Records from a data source:
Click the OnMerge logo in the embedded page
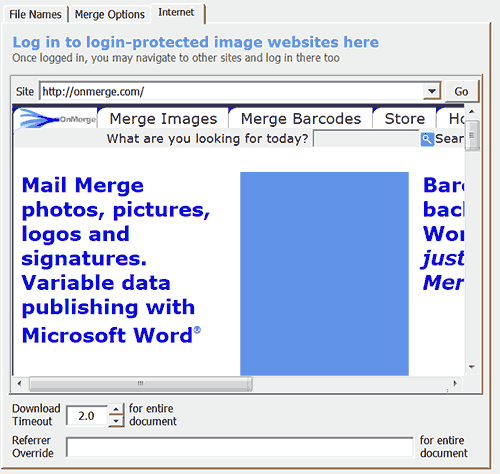This screenshot has width=500, height=474. click(57, 119)
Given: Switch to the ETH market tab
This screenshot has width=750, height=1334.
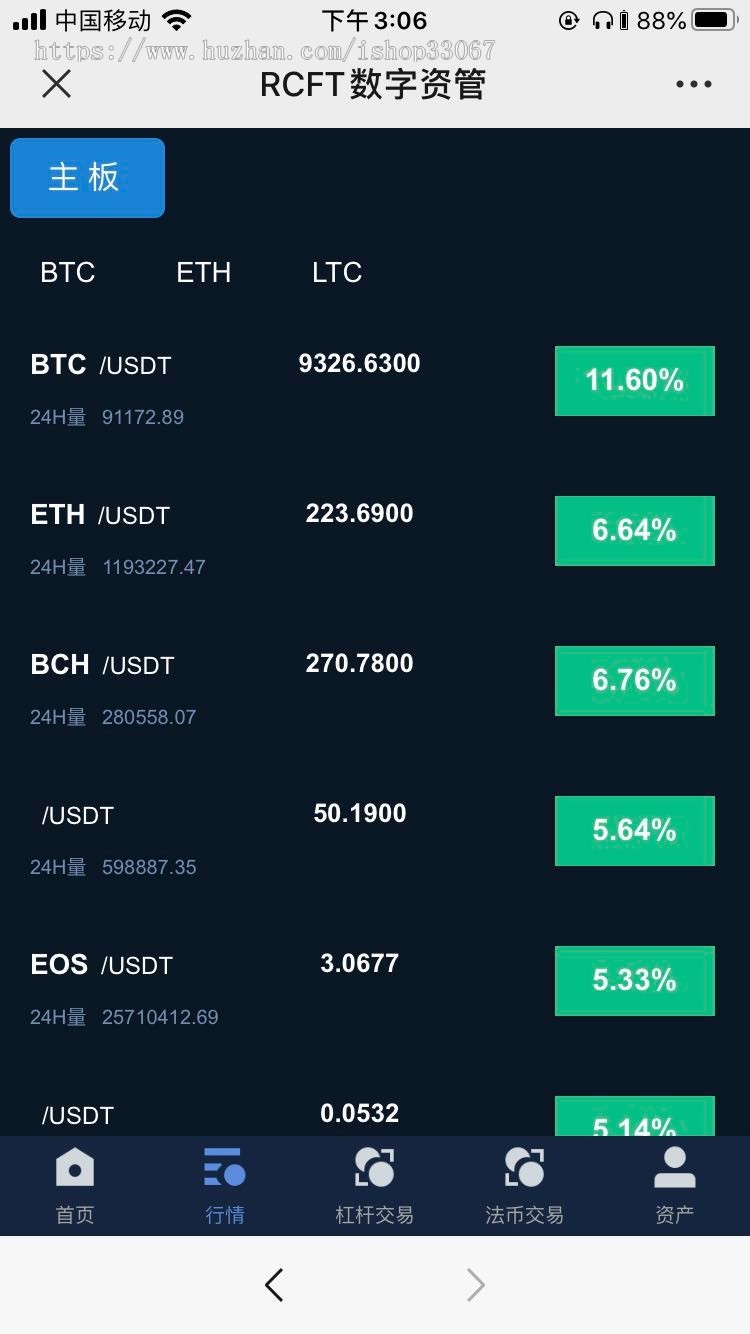Looking at the screenshot, I should point(203,272).
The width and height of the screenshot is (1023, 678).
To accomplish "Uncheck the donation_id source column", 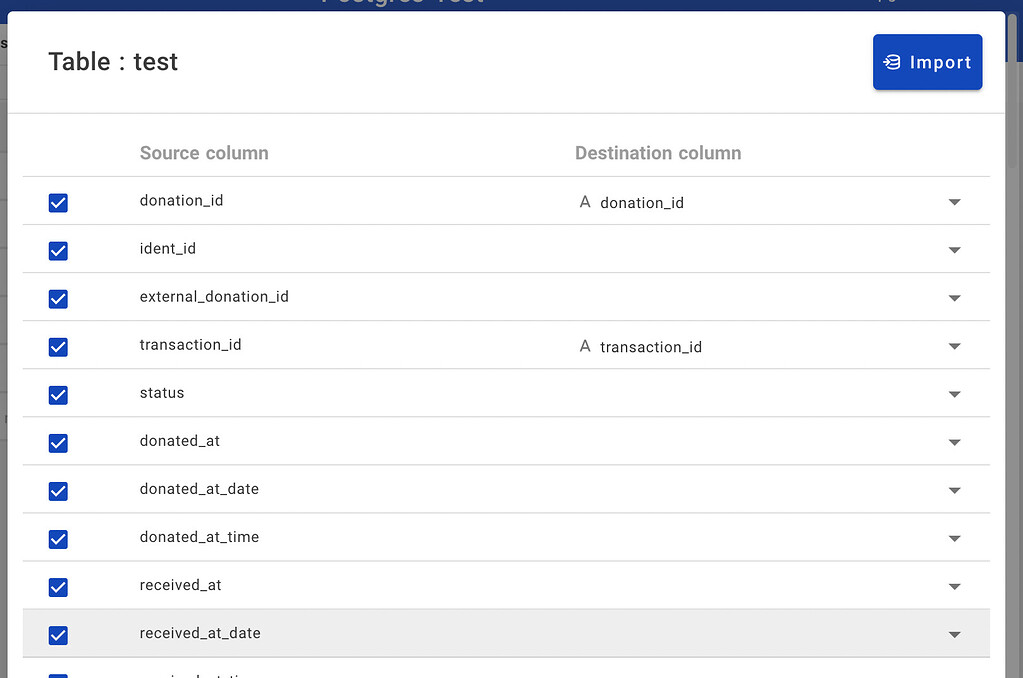I will pos(58,202).
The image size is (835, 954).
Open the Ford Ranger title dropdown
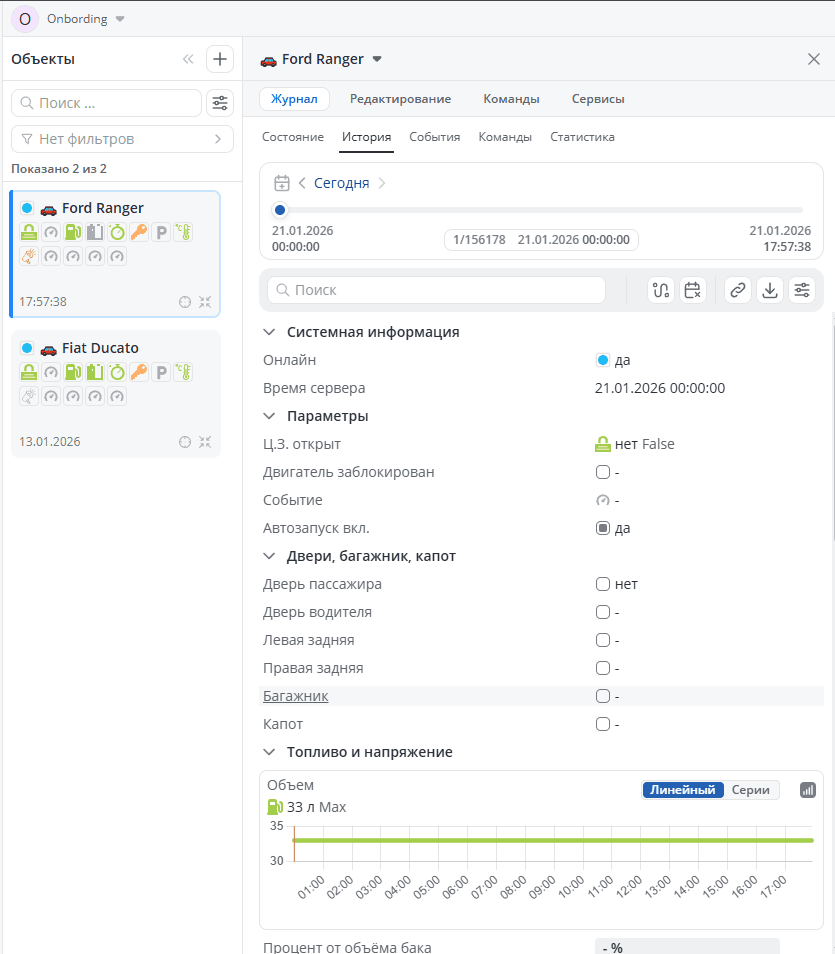tap(377, 59)
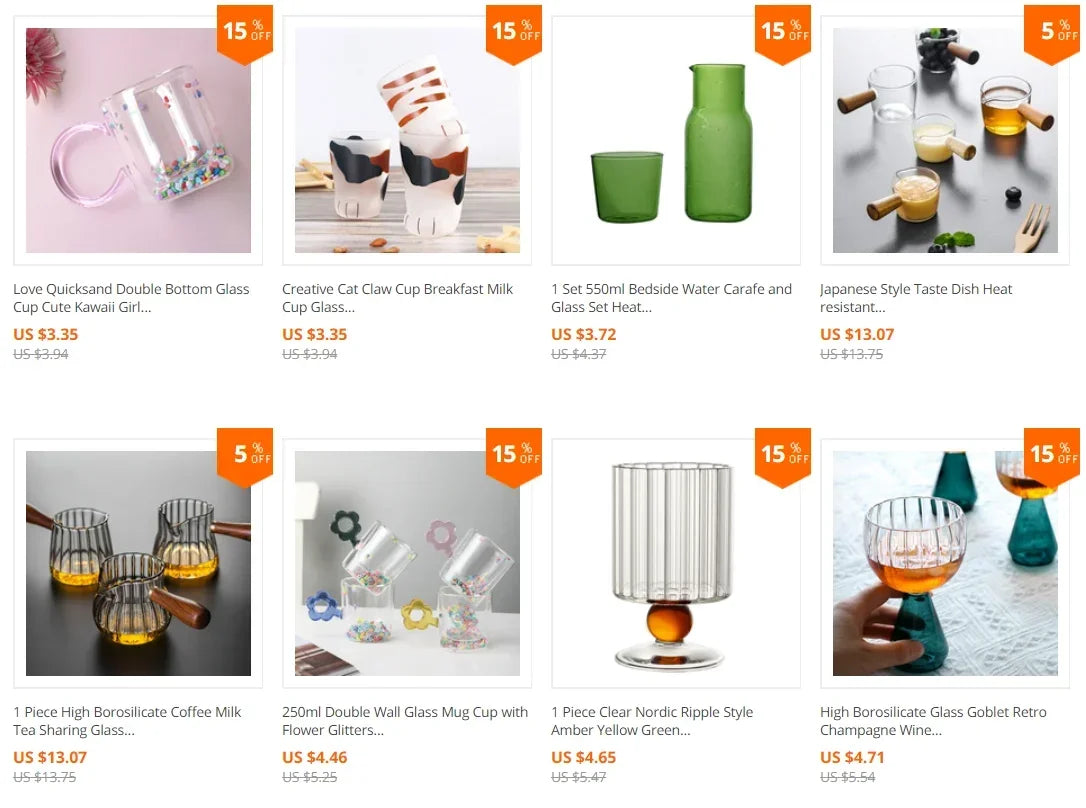Click the 5% OFF badge on Coffee Milk Tea glass
This screenshot has height=808, width=1086.
tap(245, 457)
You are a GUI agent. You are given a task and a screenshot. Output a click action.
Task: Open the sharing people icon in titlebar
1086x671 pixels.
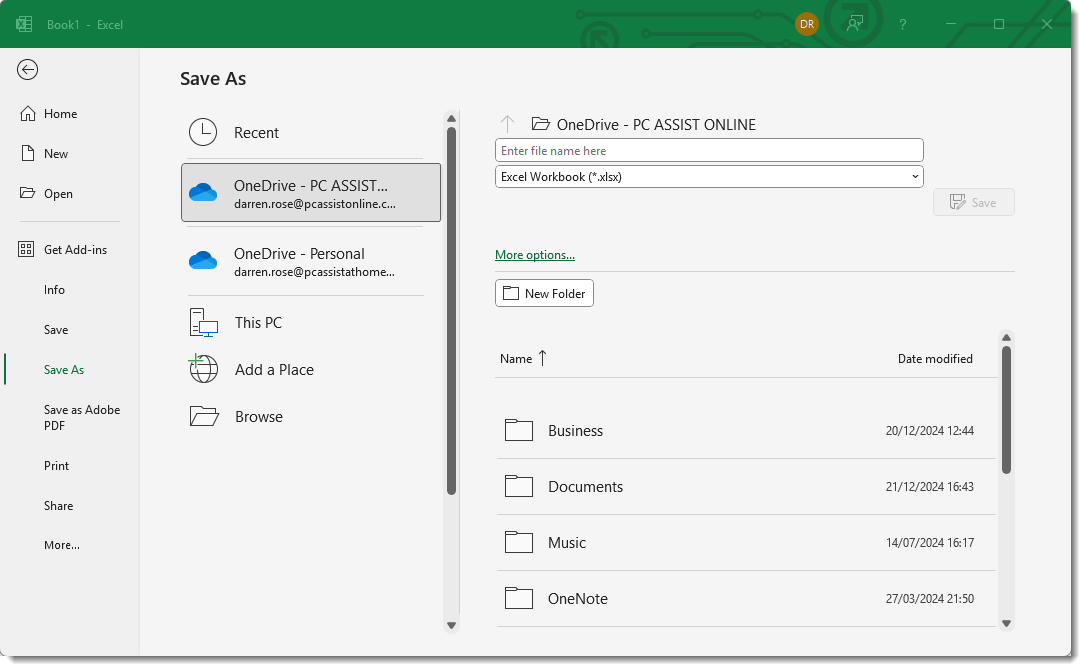[x=854, y=24]
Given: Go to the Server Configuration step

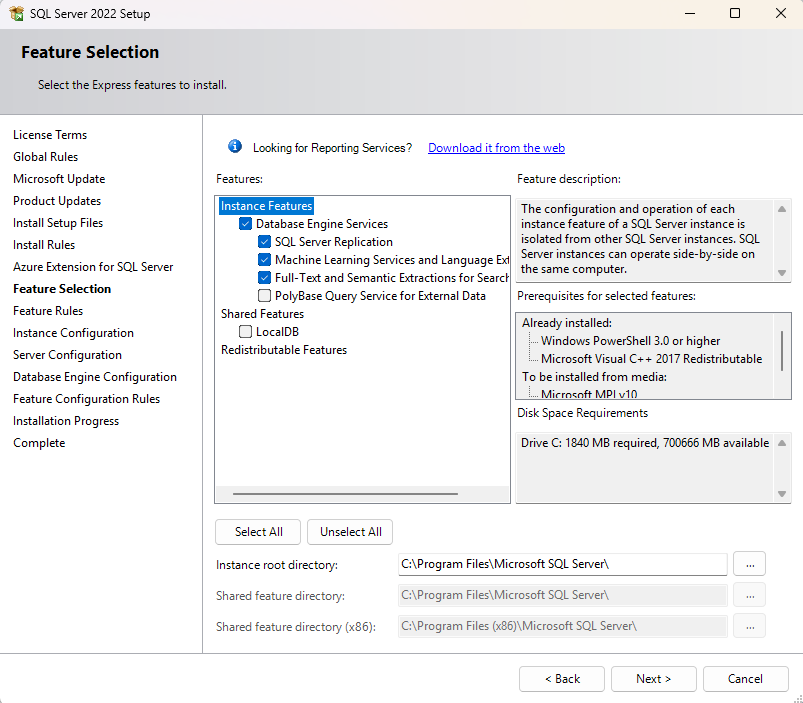Looking at the screenshot, I should pyautogui.click(x=67, y=355).
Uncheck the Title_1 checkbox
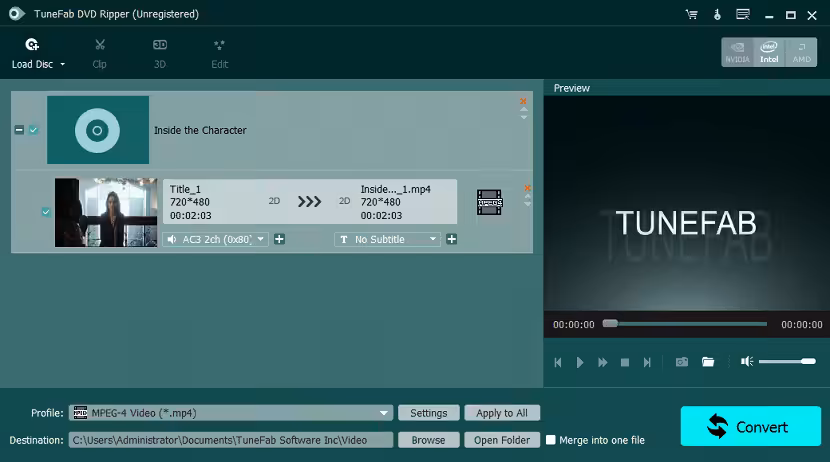 click(45, 212)
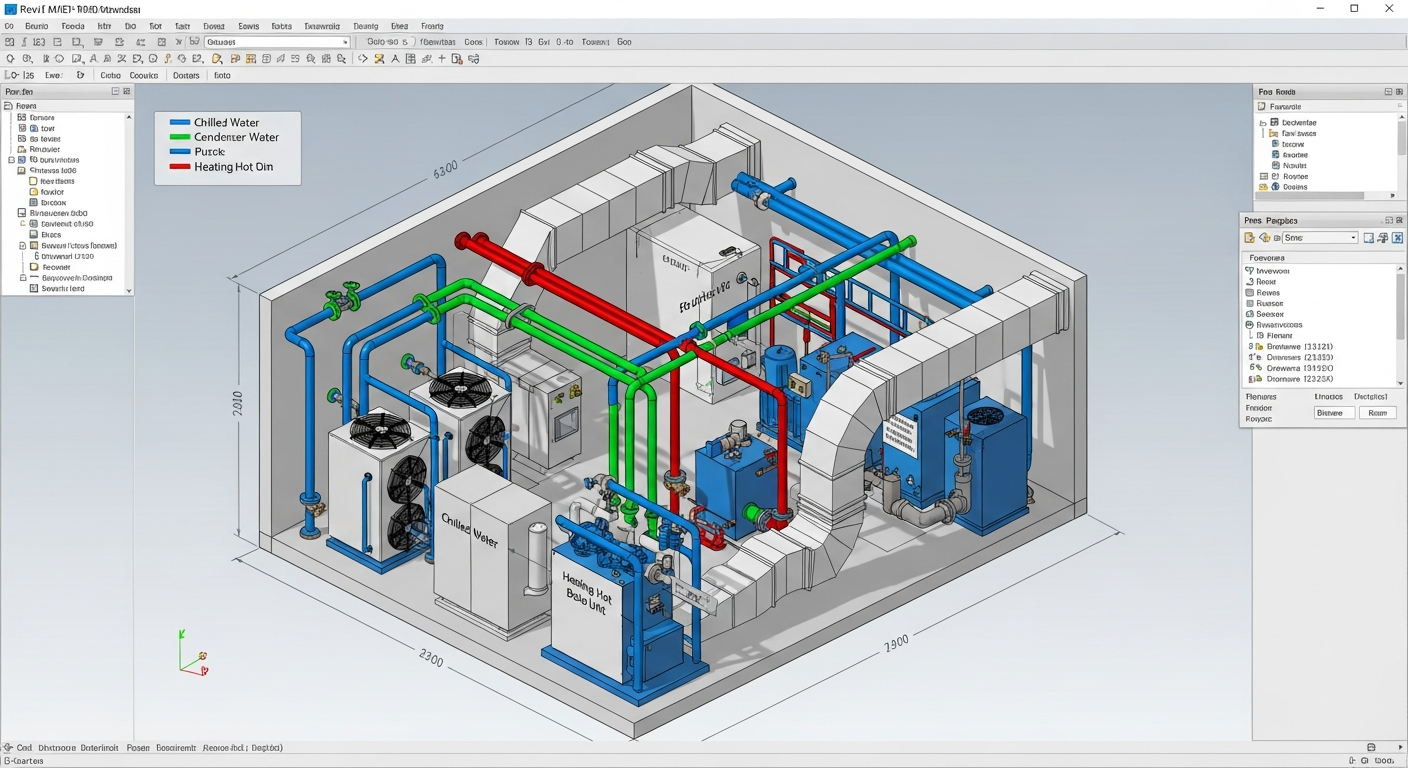
Task: Click the blue X icon in properties panel
Action: (1397, 238)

> **INSTRUCTIONS TO FOLLOW**: I would like the lines from the one with "The image size is (835, 954)." through the last line of the data above retyped exactly, with pictures left out, please.

> **RESPONSE BOX**:
The image size is (835, 954).
Open the Ford Ranger title dropdown
tap(377, 59)
Click the 5% OFF badge on Coffee Milk Tea glass
This screenshot has height=808, width=1086.
tap(245, 457)
You are a GUI agent. You are given a task and a screenshot. Output a click action.
Task: Open the sharing people icon in titlebar
1086x671 pixels.
[x=854, y=24]
Given: Go to the Server Configuration step

Looking at the screenshot, I should pyautogui.click(x=67, y=355).
Uncheck the Title_1 checkbox
 click(45, 212)
Task: Click the blue X icon in properties panel
Action: (1397, 238)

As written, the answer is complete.